▶ Your task
Transcribe every item below exactly, and leave the pictures out of your answer.

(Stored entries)
══════════════════════════════

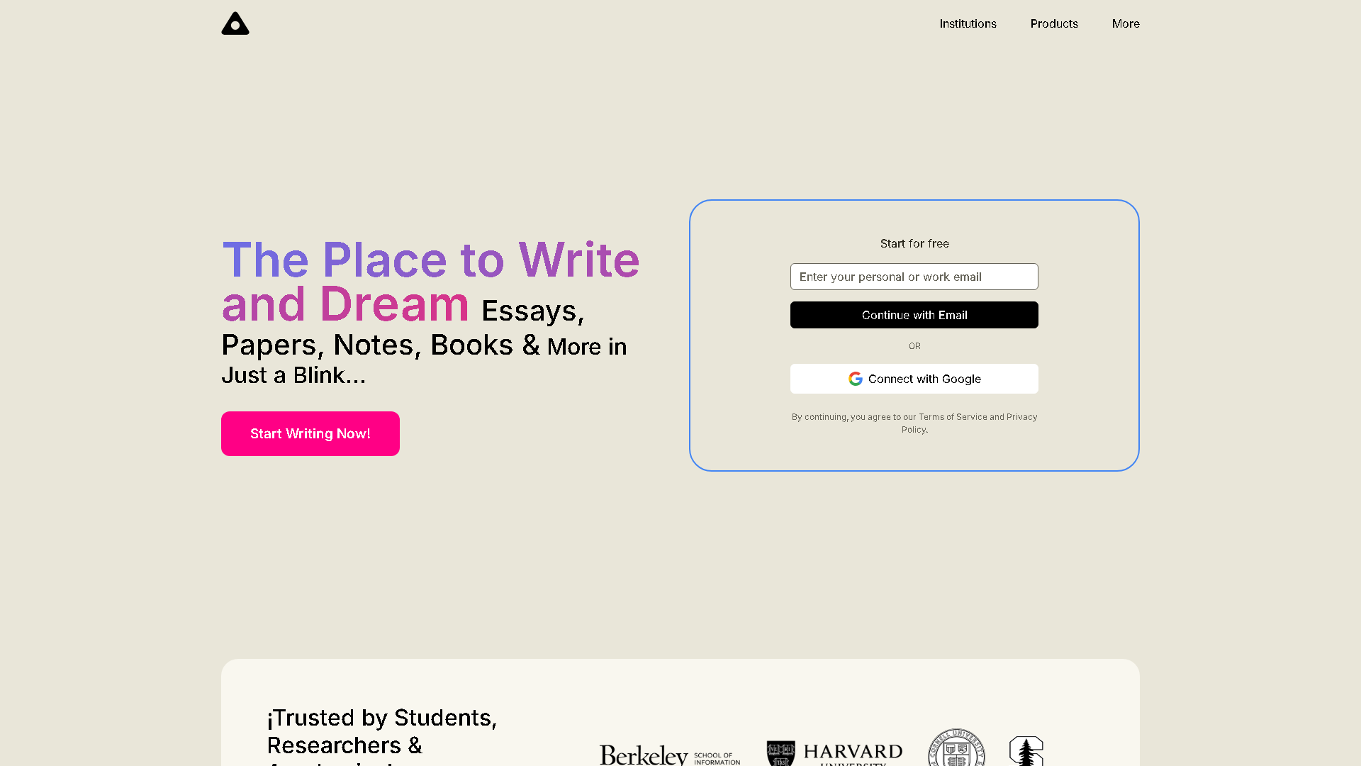
Task: Hit the pink Start Writing Now! button
Action: point(310,433)
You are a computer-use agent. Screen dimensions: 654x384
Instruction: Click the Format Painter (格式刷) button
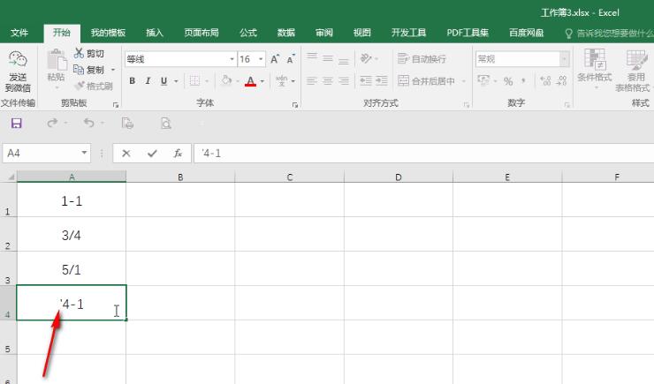[x=93, y=86]
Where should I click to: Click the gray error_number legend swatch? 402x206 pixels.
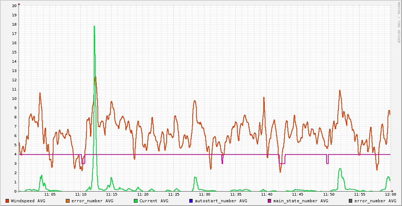pyautogui.click(x=351, y=201)
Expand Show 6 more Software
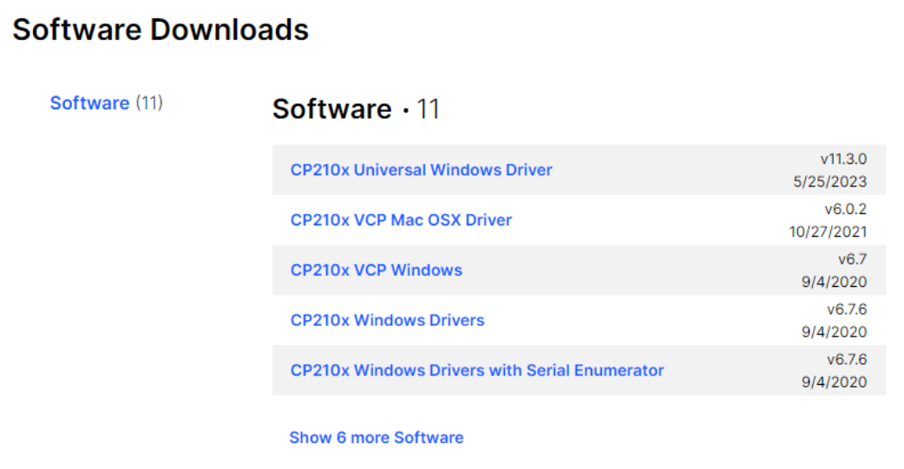Image resolution: width=904 pixels, height=469 pixels. 376,438
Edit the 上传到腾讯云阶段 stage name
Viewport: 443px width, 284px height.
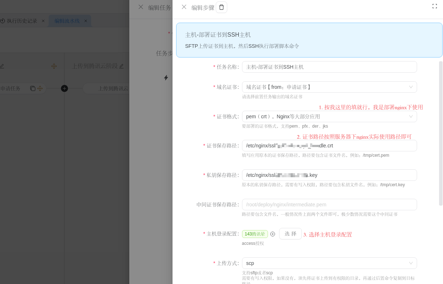click(x=121, y=66)
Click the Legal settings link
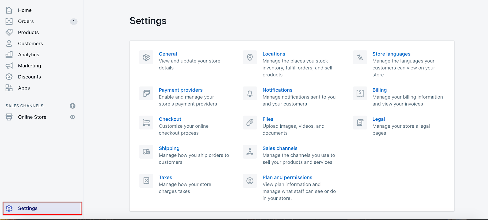The image size is (488, 220). click(x=378, y=119)
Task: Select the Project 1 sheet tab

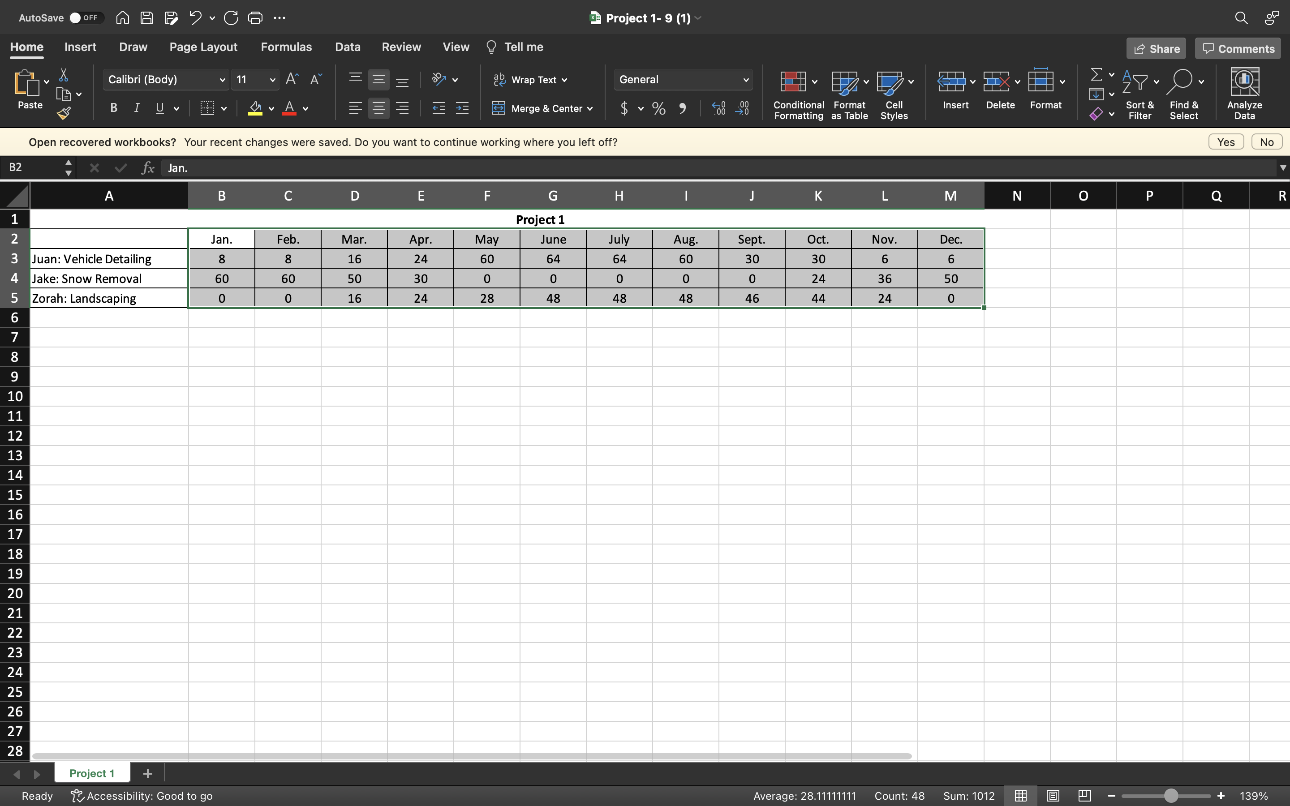Action: click(x=92, y=773)
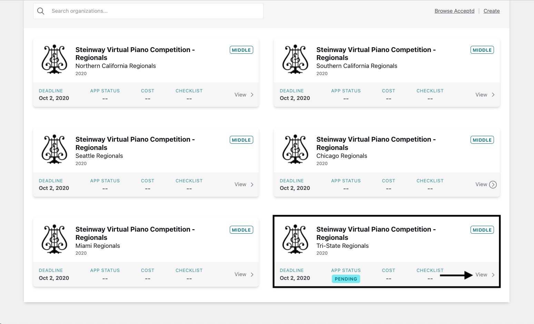Viewport: 534px width, 324px height.
Task: Open View chevron for Miami Regionals
Action: tap(252, 275)
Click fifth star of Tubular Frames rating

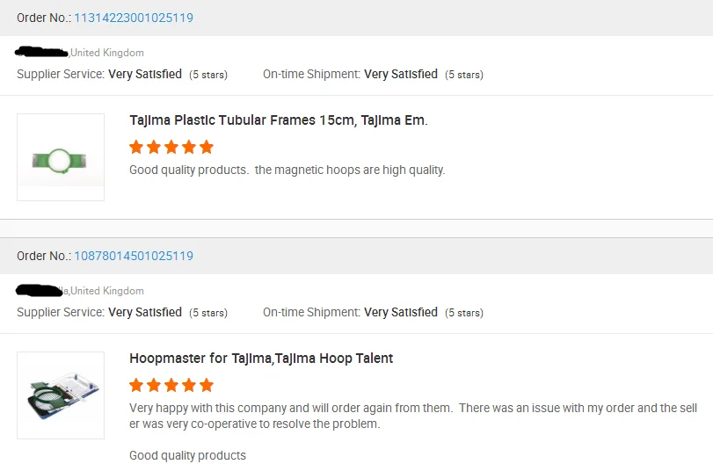(207, 147)
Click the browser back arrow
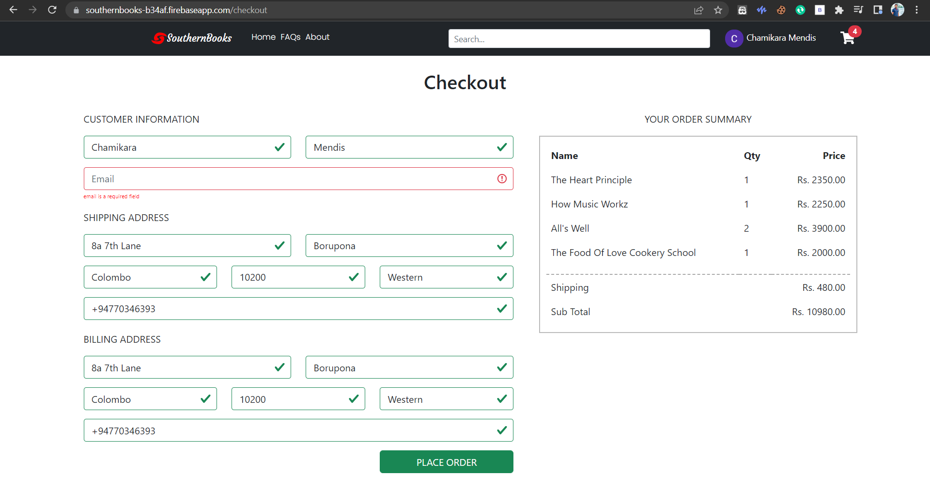Image resolution: width=930 pixels, height=477 pixels. (x=13, y=10)
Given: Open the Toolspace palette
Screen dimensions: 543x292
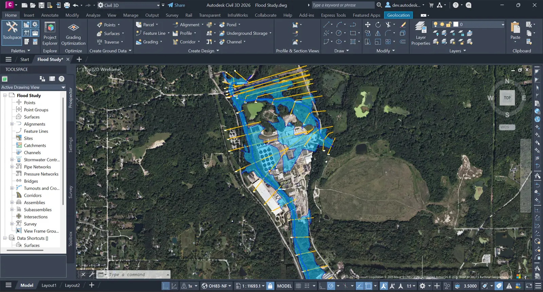Looking at the screenshot, I should click(12, 31).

══════════════════════════════

▶ Output for this exercise
Task: Hit the pink Start Writing Now! button
Action: point(310,433)
You are a computer-use agent. Screen dimensions: 654x384
Instruction: Click the Format Painter (格式刷) button
[x=93, y=86]
Where should I click to: Click the gray error_number legend swatch? 402x206 pixels.
pyautogui.click(x=351, y=201)
Expand Show 6 more Software
Image resolution: width=904 pixels, height=469 pixels. 376,438
Edit the 上传到腾讯云阶段 stage name
Viewport: 443px width, 284px height.
click(x=121, y=66)
Click the Legal settings link
The image size is (488, 220). click(x=378, y=119)
Task: Select the Project 1 sheet tab

Action: click(x=92, y=773)
Viewport: 534px width, 324px height.
Task: Open View chevron for Miami Regionals
Action: tap(252, 275)
Click fifth star of Tubular Frames rating

(207, 147)
Click the browser back arrow
Image resolution: width=930 pixels, height=477 pixels. (x=13, y=10)
Given: Open the Toolspace palette
Screen dimensions: 543x292
Looking at the screenshot, I should click(12, 31).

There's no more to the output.